Projekt auf einen Blick

Im Projekt «Wasserstoff für die Energiewende» untersuchen Forschende ob Wasserstoff in Graubünden wirtschaftlich hergestellt und genutzt werden kann und welcher Nutzen für die gesamte Region aus einer Wasserstoffwirtschaft resultieren kann.

Ausgangslage

Ausgangslage

Als «Energiewende» wird allgemein der Übergang von der nicht-nachhaltigen Nutzung fossiler Energieträger und der Kernenergie zu einem nachhaltigen Energiesystem mit erneuerbaren Energieträgern bezeichnet, in dem die externen Kosten internalisiert und die gesellschaftlichen Risiken minimiert sind. In der Schweiz haben Bundesrat, Parlament und Stimmvolk den schrittweisen Ausstieg aus der Kernenergie beschlossen. Als Folge davon werden Investitionen in die Wasserkraft (Ausbau und Erneuerung der vorhandenen Kapazitäten), in die sog. Neuen Erneuerbaren Energien (NEE: Sonne, Wind und Geothermie) sowie Energienetze und -speicher angestrebt. Allerdings ist gerade die Wasserkraft mit einer Reihe von Problemen konfrontiert. Diese umfassen die ungenügende Rentabilität der Wasserkraftnutzung infolge Preisdruck und staatlicher Förder- und Subventionspolitik für NEE im In- und Ausland, die Bereitstellung von Regelenergie, die Realisierung von Ausbau- und Erneuerungsprojekten, sowie Unsicherheiten um die zukünftige Marktentwicklung und potenzielle Konkurrenz durch andere Speichertechnologien.

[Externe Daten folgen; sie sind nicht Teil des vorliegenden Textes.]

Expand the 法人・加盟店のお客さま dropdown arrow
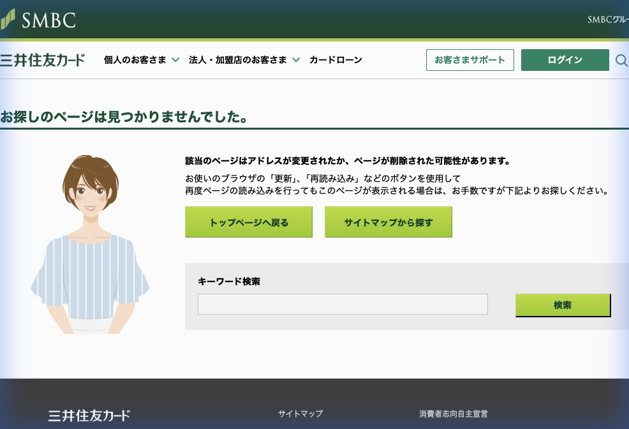The height and width of the screenshot is (429, 629). click(295, 60)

Eine Alternative und zugleich zukunftsweisende Technologie für die Energiewende bietet der Wasserstoff als Speicher von überschüssiger Elektrizität und als emissionsfreier Energieträger z.B. durch Nutzung in Brennstoffzellen.

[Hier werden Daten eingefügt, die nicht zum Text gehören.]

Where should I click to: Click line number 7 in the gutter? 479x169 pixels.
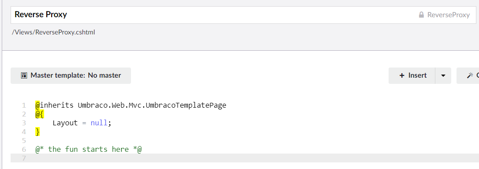coord(24,158)
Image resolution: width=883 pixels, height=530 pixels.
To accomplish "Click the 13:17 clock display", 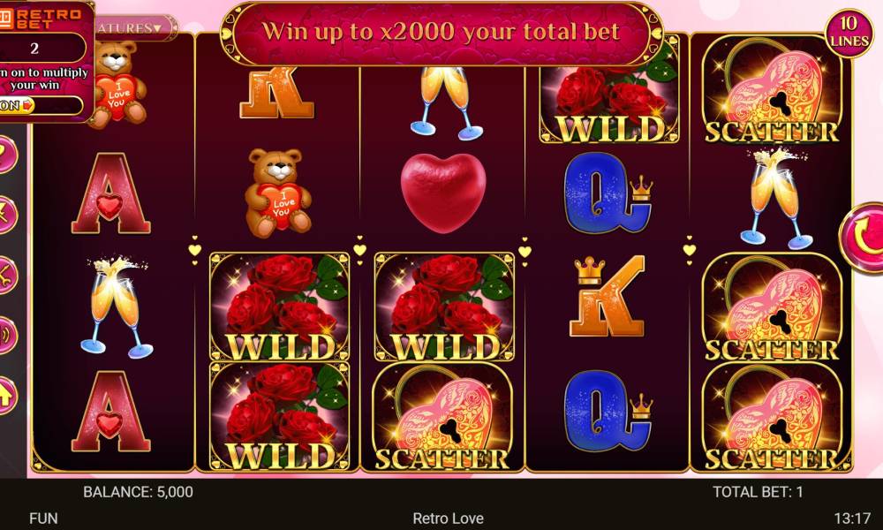I will pyautogui.click(x=852, y=519).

Auch für die Berggebiete und die Wasserkraft öffnen sich neue Möglichkeiten, die es angesichts der aktuellen Wirtschaftslage sowie der umwelt- und klimapolitischen Herausforderungen zu untersuchen gilt. Es sind dies die Option der «Wasserstoffgewinnung mittels Wasserkraft» in alpinen Regionen (z.B. in Graubünden oder im Wallis), der Aufbau der entsprechenden Infrastruktur und beispielsweise die direkte Nutzung als Treibstoff für Busse und Lastwagen mit Pilotanlagen vor Ort.

Projektziel

Projektziel

Erste Investoren sind offensichtlich bereit, in eine Energiezukunft mit Wasserstoff- und Brennstoffzellentechnologie investieren. Die Frage stellt sich nun auch bezüglich der Wasserstoffgewinnung und -nutzung im Berggebiet sowie der Konkurrenz gegenüber der E-Mobilität, die gegenwärtig auch in Graubünden ausgebaut wird. Konkret führt dies zu Fragen nach Wirtschaftlichkeit und Nutzen von Elektro- und Wasserstofftankstellen im alpinen Raum und deren Beiträgen an Energiewende, Klimapolitik und Regionalentwicklung.

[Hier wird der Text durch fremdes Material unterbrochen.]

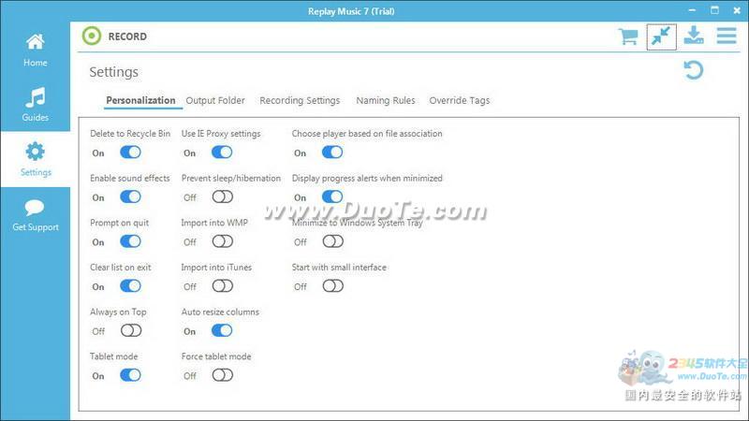Image resolution: width=749 pixels, height=421 pixels.
Task: Open Get Support chat icon
Action: point(36,214)
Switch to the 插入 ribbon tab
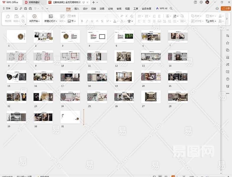 77,9
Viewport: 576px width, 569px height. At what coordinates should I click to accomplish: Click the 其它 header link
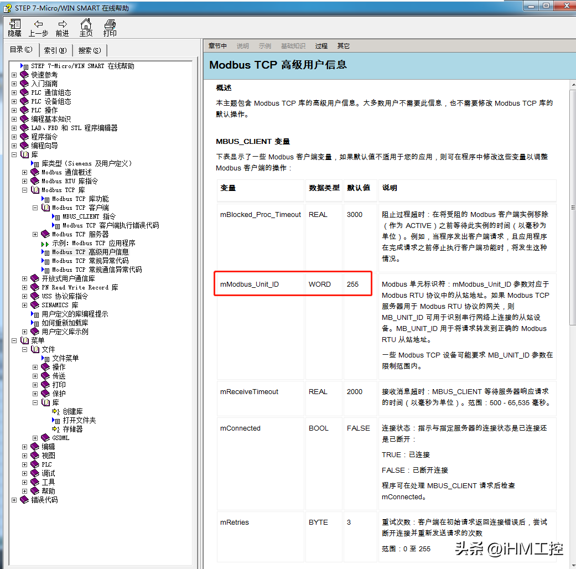(344, 46)
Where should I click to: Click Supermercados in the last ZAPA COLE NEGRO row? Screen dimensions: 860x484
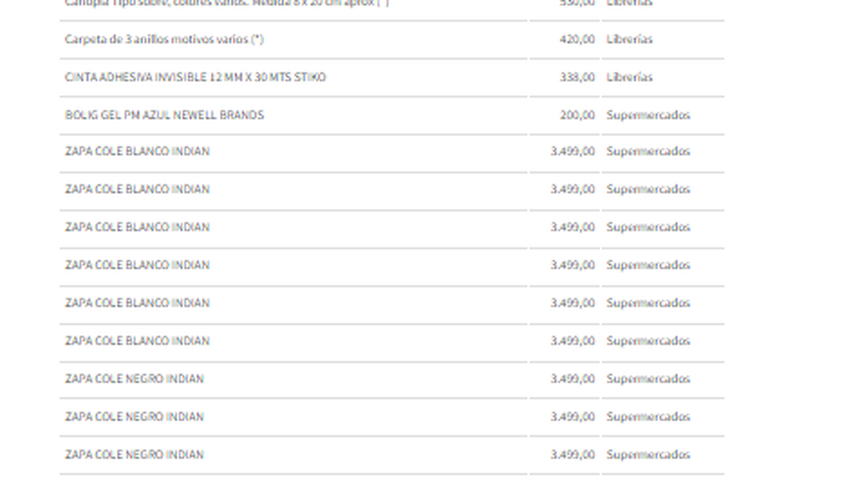point(648,455)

Damit verbunden sind u.a. folgende Fragen:

  1. Unter welchen Bedingungen (Markt, Politik) kann Wasserstoff in Wasserkraftkantonen wirtschaftlich hergestellt und genutzt werden?
  2. Wie lassen sich Elektro- und Wasserstofftankstellen im Berggebiet wirtschaftlich betreiben?
  3. Welche Nutzen für Regionalwirtschaft, Gemeinden (Finanzen) und Umwelt resultieren aus einer Wasserstoffwirtschaft im Berggebiet?

Diese Fragen werden in ein bis zwei Pilotregionen im Alpenraum untersucht.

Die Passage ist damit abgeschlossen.